Tributes to Bette Stoltz
Craig Hammerman, CB6 District Manager in December 2015 CB6 monthly Newsletter
Katia Kelly of the blog " Pardon me for Asking" On The Passing Of Bette Stoltz, Who Helped Revitalize Smith Street, "The Little Street That Could"
Councilman Brad Lander, Remembering Bette Stoltz a Champion of South Brooklyn
Congresswoman Nydia Velazquez "On the passing of Bette Stoltz"
“I’m profoundly saddened by the passing of Bette Stoltz. Our community has lost a dedicated activist, advocate and leader who will be deeply missed.
“Bette made so many contributions to South Brooklyn that one would be hard pressed to account for them all. She was instrumental to revitalizing Smith Street and helping it become a home to thriving businesses that add so much cultural life and vibrancy to our area.

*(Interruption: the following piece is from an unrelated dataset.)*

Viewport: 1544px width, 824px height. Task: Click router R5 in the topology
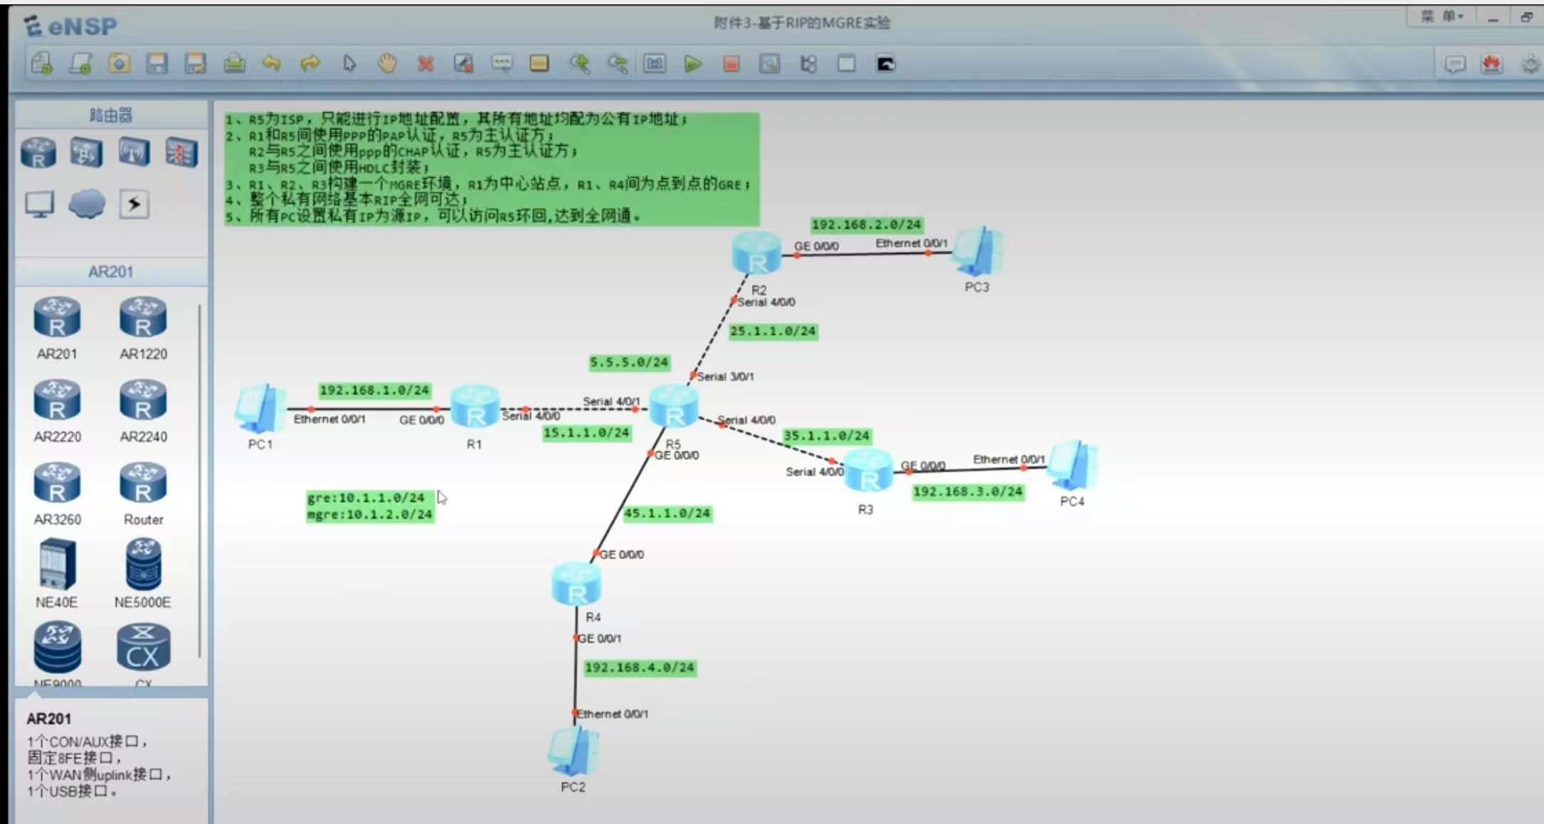673,407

She organized the Smith Street Festivals in the fall and the Bastille Day Pétanque Tornament. She never stopped working to ensure Smith Street remained a thriving community anchor.
“Her efforts went well beyond Smith Street. By starting the South Brooklyn Local Development Corporation and the Red Hook Chamber of Commerce, she worked tirelessly to expand opportunity and commerce throughout Brooklyn. She helped organize Friends of Greater Gowanus and served on the EPA Gowanus Canal Community Advisory Group, working on multiple fronts to push to remediate and restore the Gowanus Canal in a green, sustainable manner. She helped to institute a Culinary Arts Curriculum at the High School for International Studies on Baltic Street. For years, Bette served as a member of Community Board 6.
“The fact is, in so many ways, South Brooklyn would not be as vibrant, diverse and culturally rich without Bette’s many contributions. She leaves behind a proud legacy, one that we will honor by continuing to improve our community. My thoughts and prayers are with her husband, Michael, her children and her beloved grandchildren.”